Varias cosas me unen a Concha Urquiza: su misticismo, su sentido de la poesía como un palimpsesto de la tradición que nos viene desde Grecia a través del cristianismo, y su espíritu rebelde. Sin embargo, en medio de todo lo que se ha escrito sobre ella, nada como el libro de Margarita León, De contrarios principios engendrada. Poesía y prosa de Concha Urquiza (UNAM, 2010) ha podido dar respuesta a dos preguntas que siempre me han asediado en referencia a Concha: ¿dónde ubicar su voz poética profundamente diluida en las escrituras de la larga tradición occidental y a la vez —maravillosa paradoja— tan personal que ninguna voz en la poesía mexicana se le parece? ¿Realmente, a través de su poesía más acabada resuena una experiencia mística incontestable?
Lo que logra Margarita León en su libro —cuyo título está tomado de un verso del cuarto soneto de la serie “Jesús llamado el Cristo”— es, primero, descubrirnos, mediante el rastreo de las fuentes poéticas de la obra de Concha, a una poetisa que entendió la poesía como una reescritura. Semejante a los poetas del Siglo de Oro y a los más radicales del siglo XX, como T.S. Eliot y Pound, Urquiza retoma los poemas fundamentales de Occidente, en particular de la lengua castellana, y, a través de su propia experiencia de vida, los reescribió, los reformuló o los rehizo. De allí su originalidad que la hace, en medio de las vanguardias de la época y de su gusto por la innovación, tan tradicional y a la vez tan moderna; de allí, también, su parecerse a todos y a nadie más que a ella. Pareciera como si, a través del análisis de Margarita León, pudiéramos ver a una Concha que, tocada por lo inefable, utilizó las escrituras del pasado como un espejo sonoro que le permitió delinear los trazos de su alma y decir su experiencia interior. En este sentido —y éste me parece el otro logro de Margarita León—, al entreverar su método de rastrear las fuentes de la poesía de Concha con los fracturados acontecimientos de su vida (sus primeras incursiones poéticas, su precoz rebeldía, su amistad con Arqueles Vela, sus vínculos con el comunismo, su exilio en Nueva York, sus primeras experiencias espirituales a través del androginismo, su regreso a México, su encuentro con Gabriel Méndez Plancarte y con Tracisio Romo, su estancia como postulante con las Hijas del Espíritu Santo, su deserción, su nomadismo entre México, Michoacán, San Luis Potosí y, finalmente, Ensenada, donde encontrará la muerte) , Margarita León logra mostrarnos si no a una mística acabada, sí a una mujer que, invadida por Dios, miraba con una profundidad espiritual que sólo puede encontrar su equivalente en México, en Concepción Cabrera de Armida y en Angélica Álvarez Icaza.

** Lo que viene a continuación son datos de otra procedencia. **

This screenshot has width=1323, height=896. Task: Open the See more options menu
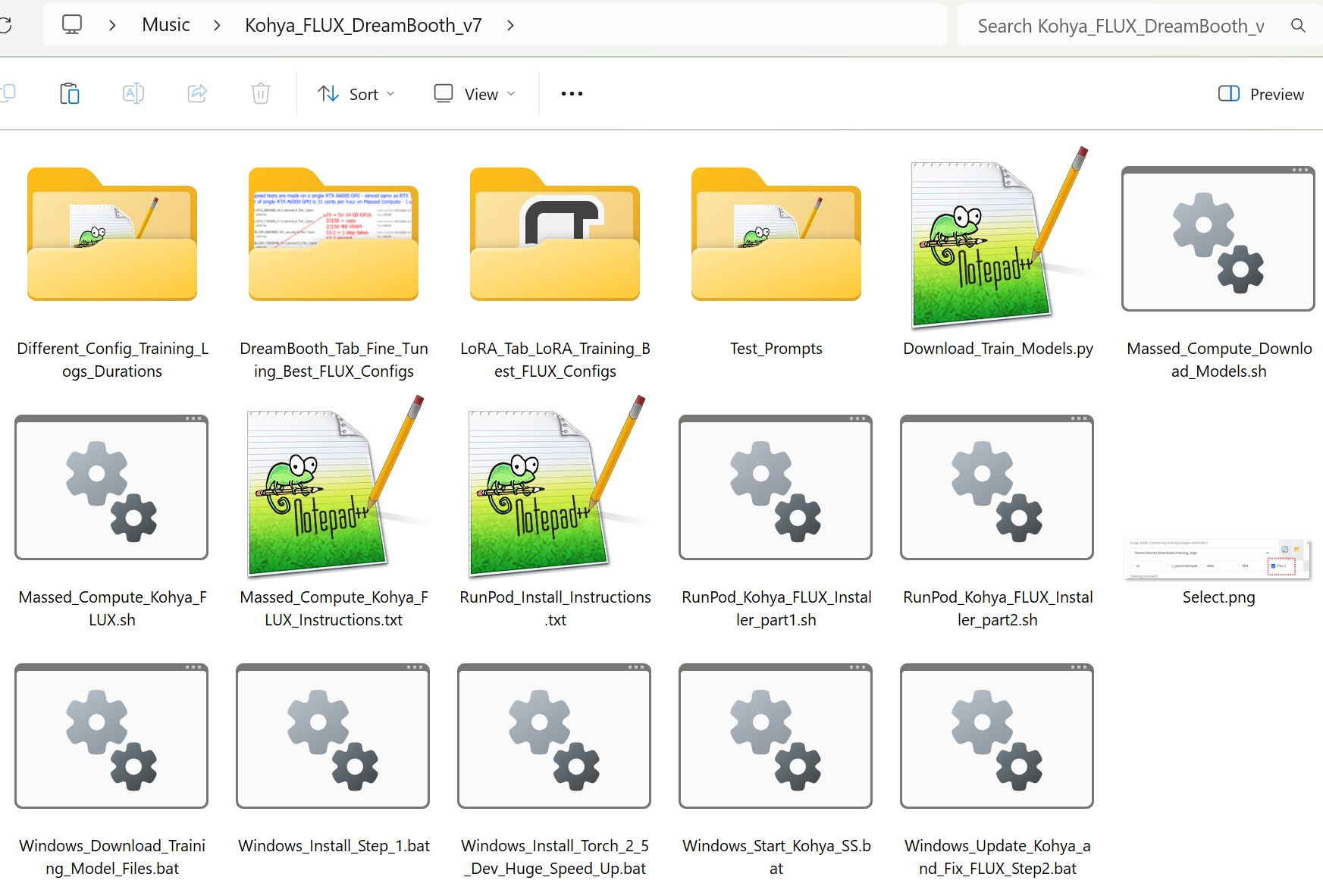572,93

Invadida por Dios, desgarrada entre su amor por Cristo y su amor por los hombres, Urquiza recorre en el breve lapso de su vida las noches de los sentidos y la del espíritu. A pesar de la conclusión de Margarita León de que sus dos últimos sonetos, “Nox” —que aluden a la segunda noche y que fueron escritos poco antes de su muerte— “se acercan peligrosamente al gnosticismo […] específicamente a la teoría del dualismo […] que aspira a la ‘unión de los dos principios supremos del bien y del mal para engendrar al mundo, en el cual se unen las tinieblas y la luz […] con preponderancia de las tinieblas”, yo veo en ellos una de las expresiones poéticas más hermosas y terribles de uno de los grados máximos de la experiencia mística: la de la ausencia de Dios, esa experiencia que, como le sucedió al final de su vida a Santa Teresita y a Concepción Cabrera de Armida, es la terrible gracia de compartir la soledad de Cristo en la cruz y la presencia de Dios en las partes más profundas del espíritu que son ajenas a los consuelos sensibles.
No sé si dada la tensión de su vida, Concha Urquiza habría podido vivir con esta sequedad sin sucumbir a sus deseos más humanos. En todo caso ella, como lo muestra Margarita León, anuncia en esos sonetos su muerte, una muerte en la que, como en el final de su soneto “Job”, una obra maestra de la literatura mística, se consumió al fin en la “oscura lumbre” de los ojos de Dios.